Complete mineralogical data for FRITZSCHEITE. Chemical Formula: Mn2+(UO2)2(VO4,PO4)2(H2O)·3H2O. Crystal System: Orthorhombic. Learn about its geologic occurrence, habit, and identification.

FRITZSCHEITE

Mn2+(UO2)2(VO4,PO4)2(H2O)·3H2O

Crystal System

Orthorhombic

Crystal Class

Dipyramidal

Space Group

Pnam

Point Group

2/m 2/m 2/m

Structure & Data

Crystal Structure

Cation coordinations varying from [2] to [10] & polyhedra linked in var ways; V[5,6] vanadates, uranyl sorovanadates; [(UO2)2 V2O8] sheets, as in carnotite, linked by large cations & H2O molecules.2 PO4 radicals & (UO3)O4 polyhedra are linked into tetragonal corrugated layers of composition [UO2 (PO4)]n-n || to (001); these layers are held together mainly via OH—H bonds to H2O molecules forming □ btw layers at 2 levels; centers of ½ of □ are taken by M in meta-torbernite types, these being linked to 4 H2O to 2 O atoms in uranyl grp; torbernite type has add’l H2O (n of 2-4), which increases c parameter; centers of H2O □ remain empty in natroautinite type, while 1 of H2O molecules is rep by Ba, Na, K, NH4 & H2O, which have low electronegativity & are mostly univalent.3

Cell Data

a=10.59Å, b=8.25Å, c=15.54Å, Z=4

Geology & Identification

Geologic Occurrence

In oxidized zone of Pb-bearing U-V depositFRITZSCHEITEFRITZSCHEITE

Habit

Commonly as crystals, few forms, in aggregates, crusts; massive, in veinlets, impregnations

Twinning

Relationships

RELATIONSHIP TO OTHER MINERALS

Francevillite group

If you are fascinated by the hidden structures of our planet, you have likely come across FRITZSCHEITE. This mineral is a compelling subject for study, offering a unique glimpse into the complex chemistry that shapes the Earth’s crust.Whether you are a student identifying a hand sample, a researcher looking for crystallographic data, or a collector curious about a new find, this guide breaks down everything you need to know about FRITZSCHEITE. From its precise chemical formula to the geological environments where it thrives, let’s explore what makes this mineral distinct.

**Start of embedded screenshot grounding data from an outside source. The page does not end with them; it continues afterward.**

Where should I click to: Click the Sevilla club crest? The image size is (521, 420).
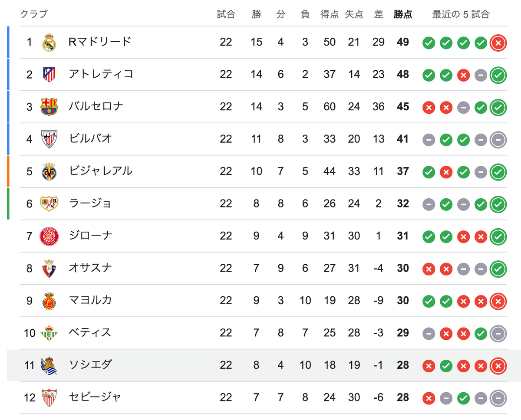click(x=49, y=397)
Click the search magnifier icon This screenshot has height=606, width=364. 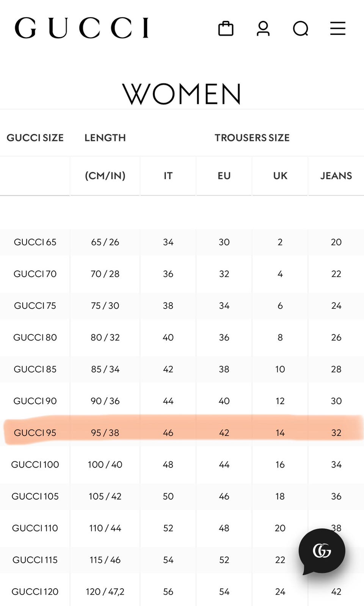click(301, 28)
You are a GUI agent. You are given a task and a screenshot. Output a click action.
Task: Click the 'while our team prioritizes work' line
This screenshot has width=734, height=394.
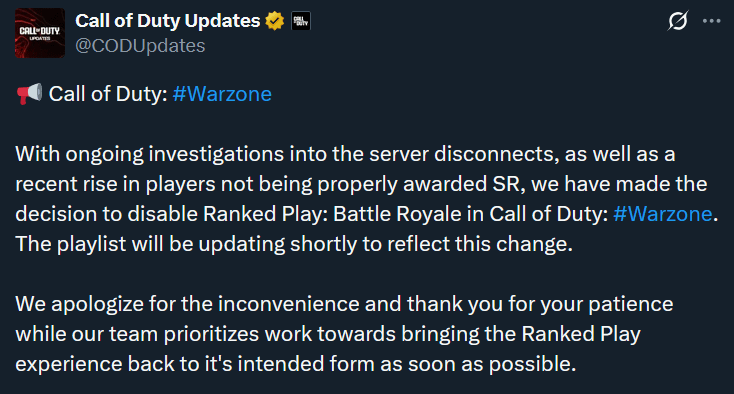coord(328,334)
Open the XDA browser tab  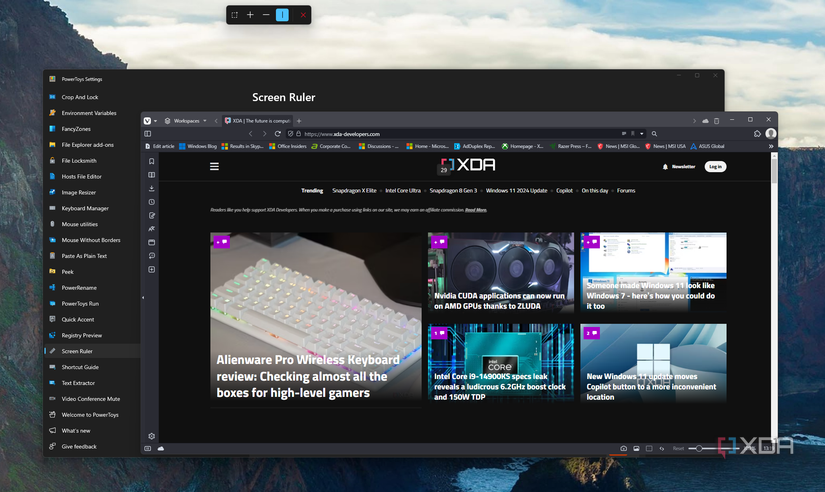257,121
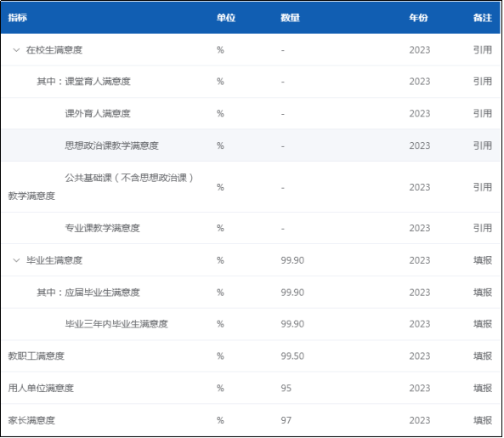
Task: Click the 家长满意度 row label
Action: (31, 420)
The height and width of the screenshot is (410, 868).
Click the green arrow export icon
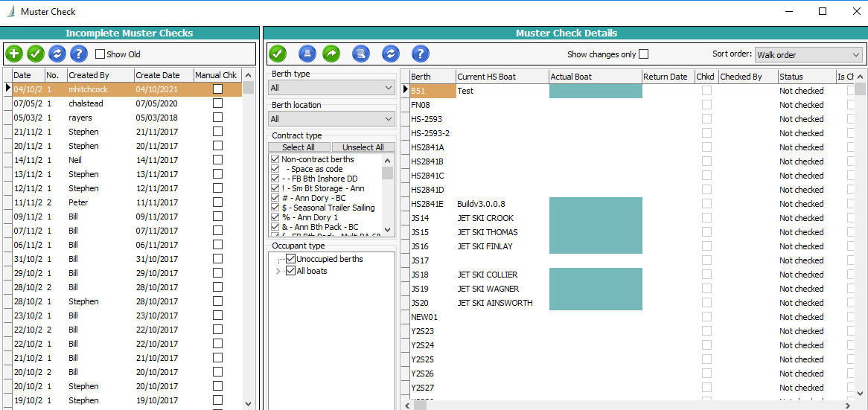(x=331, y=54)
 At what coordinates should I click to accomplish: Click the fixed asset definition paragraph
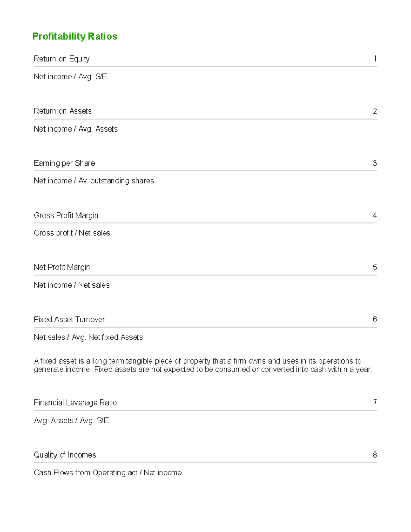tap(203, 365)
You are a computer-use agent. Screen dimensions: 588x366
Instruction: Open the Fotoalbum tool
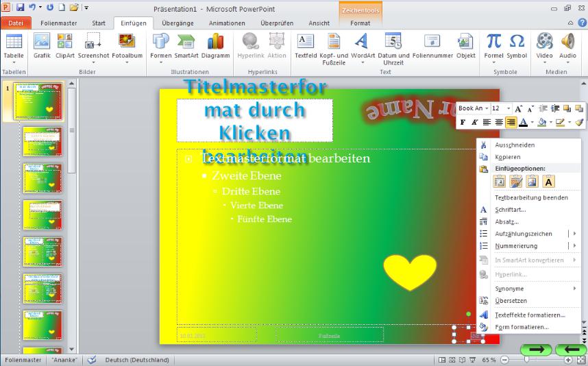[x=127, y=45]
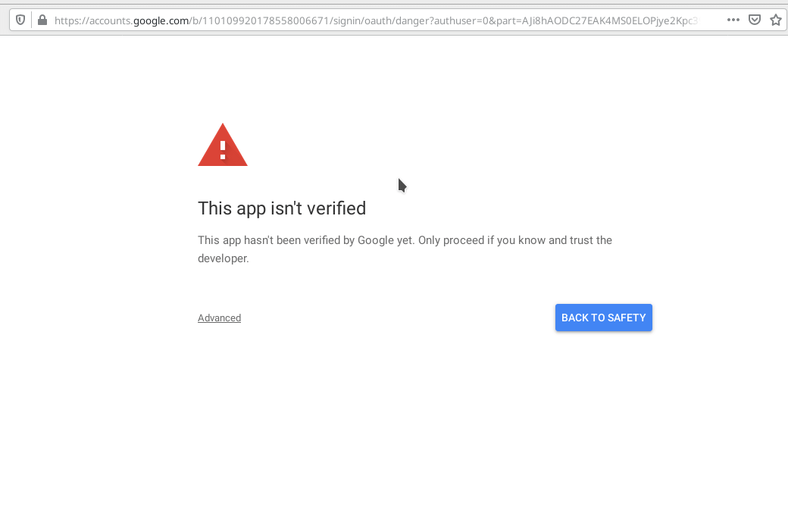
Task: Click the red warning triangle icon
Action: pyautogui.click(x=223, y=145)
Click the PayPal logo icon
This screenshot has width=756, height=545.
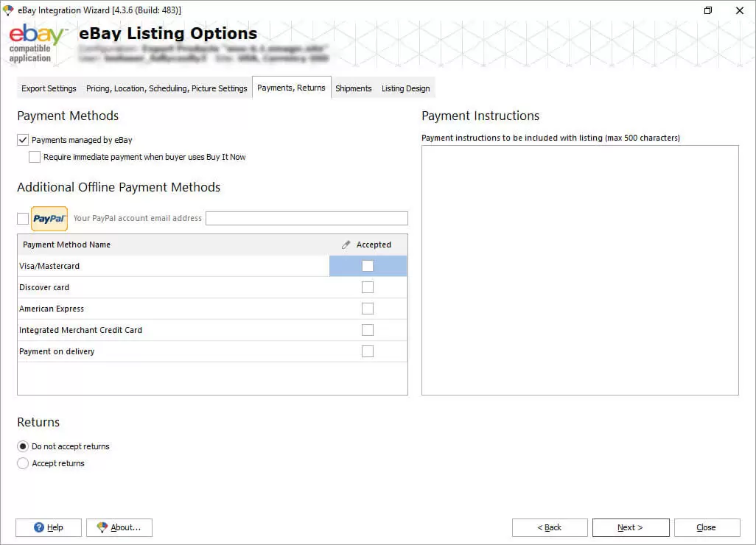point(49,219)
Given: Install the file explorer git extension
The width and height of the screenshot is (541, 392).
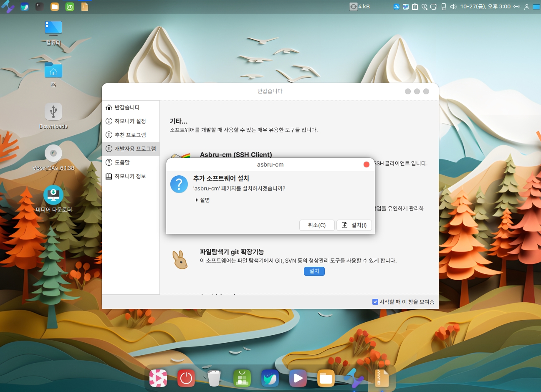Looking at the screenshot, I should pos(314,271).

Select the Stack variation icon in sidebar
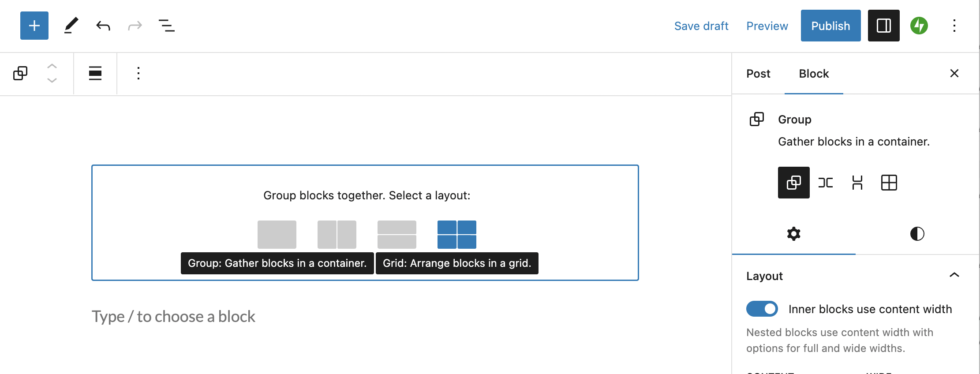click(x=857, y=183)
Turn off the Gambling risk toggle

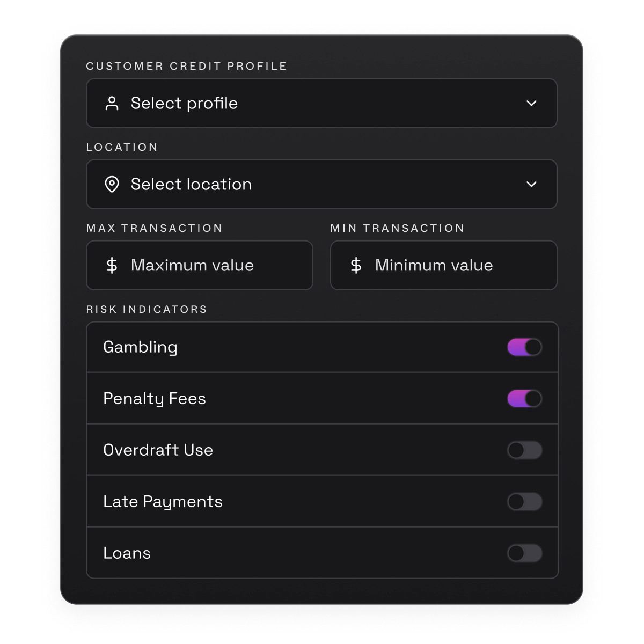point(524,347)
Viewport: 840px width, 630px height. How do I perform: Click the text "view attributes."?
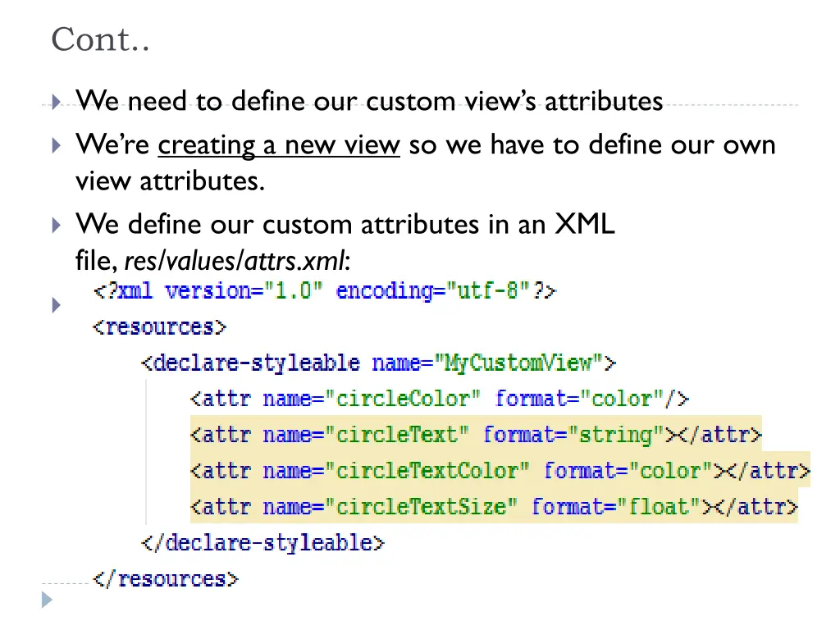[171, 181]
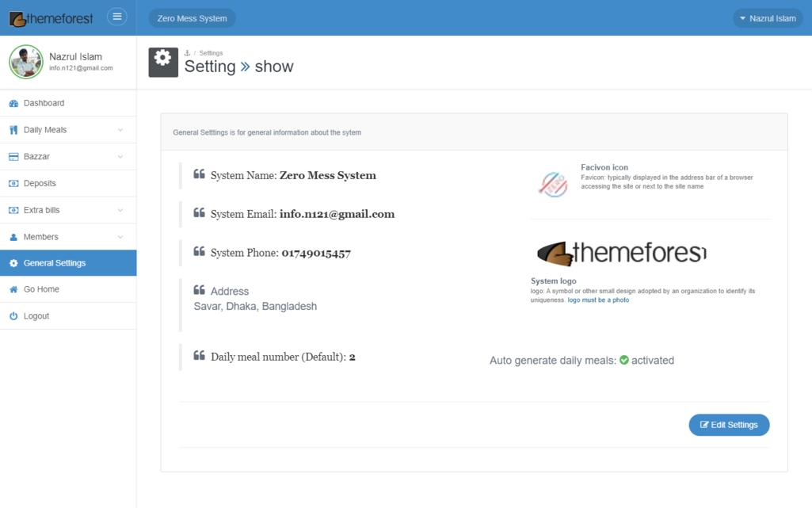Click the Edit Settings button
Image resolution: width=812 pixels, height=508 pixels.
click(x=729, y=425)
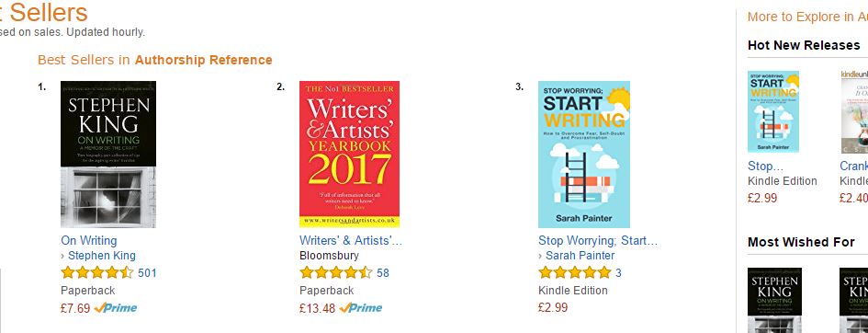The image size is (868, 333).
Task: Open the 501 customer reviews link
Action: (x=147, y=272)
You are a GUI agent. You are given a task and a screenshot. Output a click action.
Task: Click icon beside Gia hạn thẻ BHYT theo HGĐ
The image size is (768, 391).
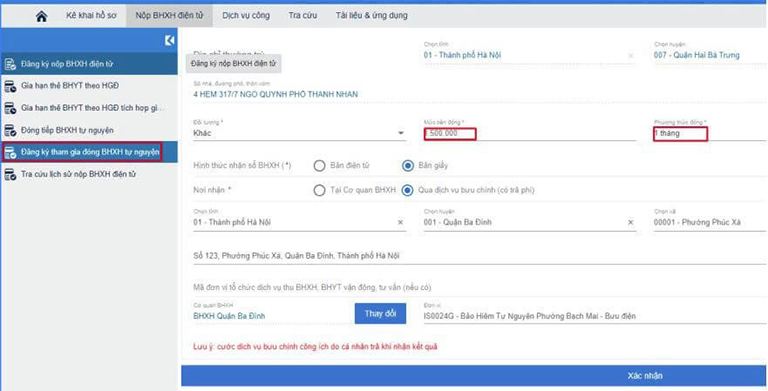tap(10, 86)

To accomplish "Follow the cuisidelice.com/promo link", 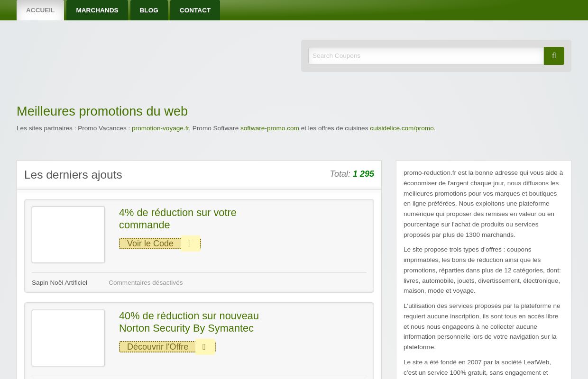I will (x=402, y=128).
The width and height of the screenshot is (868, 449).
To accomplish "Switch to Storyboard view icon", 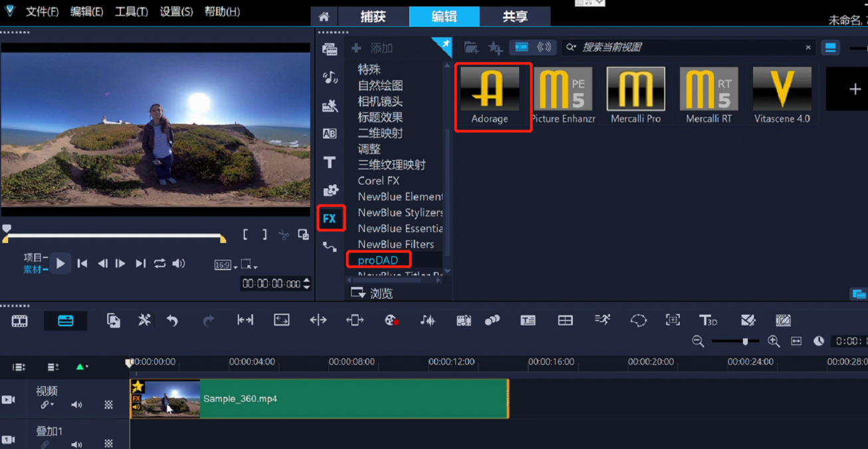I will click(x=20, y=321).
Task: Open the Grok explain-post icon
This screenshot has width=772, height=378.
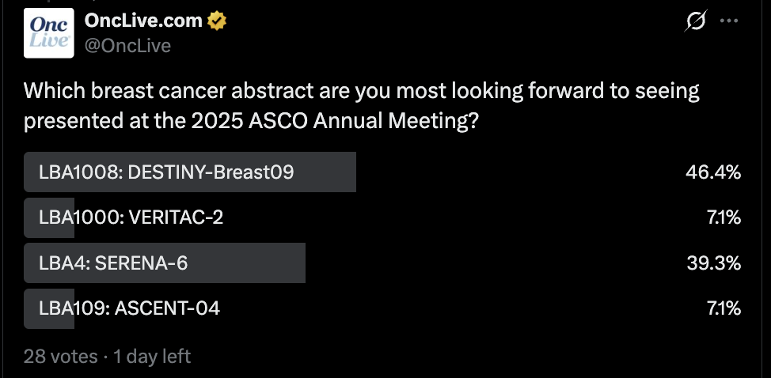Action: click(x=696, y=21)
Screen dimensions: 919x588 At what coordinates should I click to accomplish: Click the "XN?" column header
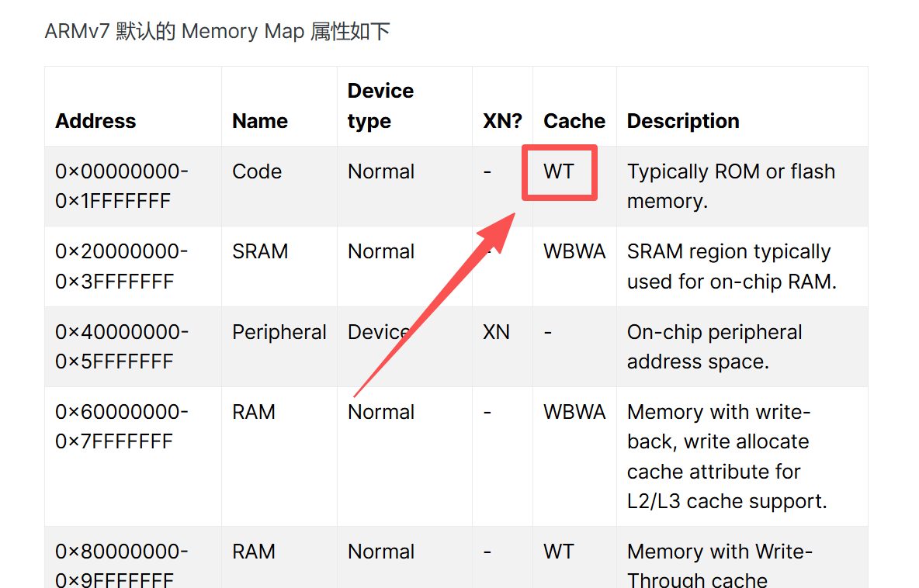[x=502, y=121]
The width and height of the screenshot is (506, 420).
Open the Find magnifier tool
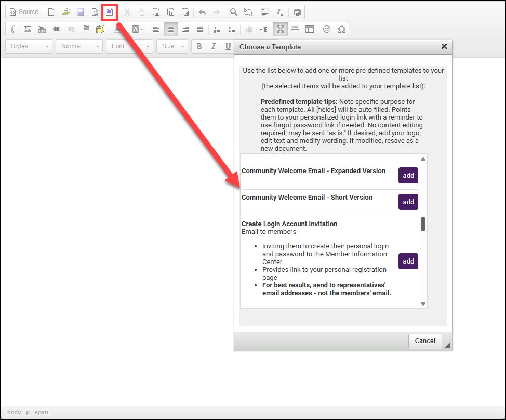click(234, 12)
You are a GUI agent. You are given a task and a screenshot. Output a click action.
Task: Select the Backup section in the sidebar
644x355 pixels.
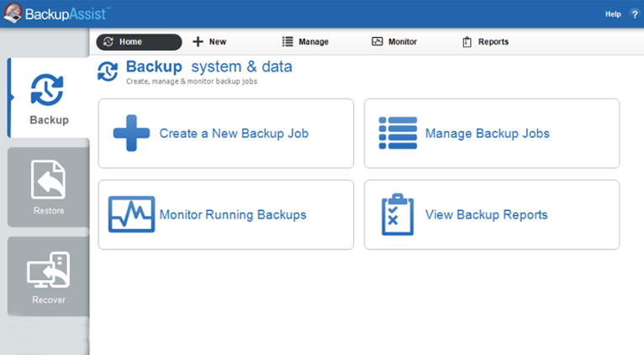(48, 98)
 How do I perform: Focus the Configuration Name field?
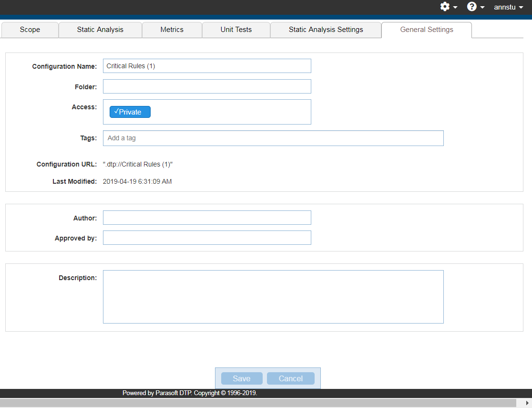[207, 66]
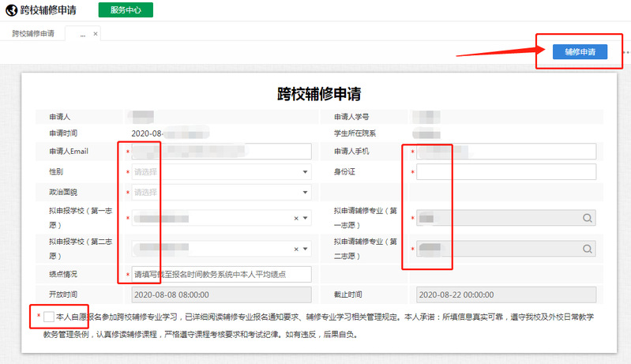This screenshot has height=364, width=631.
Task: Open the green 服务中心 button
Action: (x=126, y=10)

The Chemistry Behind the Crystal

Every mineral tells a story through its chemistry. At its core, FRITZSCHEITE is defined by the chemical formula Mn2+(UO2)2(VO4,PO4)2(H2O)·3H2O.This isn’t just a string of letters and numbers; it represents the precise recipe of elements that nature used to build this specimen. This specific chemical composition is what gives the mineral its stability and dictates how it reacts with acids, heat, or other minerals. It is the fundamental “DNA” that geologists use to classify it within the larger mineral kingdom.

Crystallography: Geometry in Nature

One of the most beautiful aspects of mineralogy is the hidden geometry within every stone. FRITZSCHEITE crystallizes in the Orthorhombic system.Think of this as the mineral’s architectural blueprint. It dictates the symmetry and the angles at which the crystal faces grow. Digging deeper into its symmetry, it falls under the Dipyramidal.
  • Point Group: 2/m 2/m 2/m
  • Space Group: Pnam
Why does this matter? These crystallographic details are like a fingerprint. They influence optical properties—how light travels through the crystal—and physical traits like how it breaks or cleaves when struck.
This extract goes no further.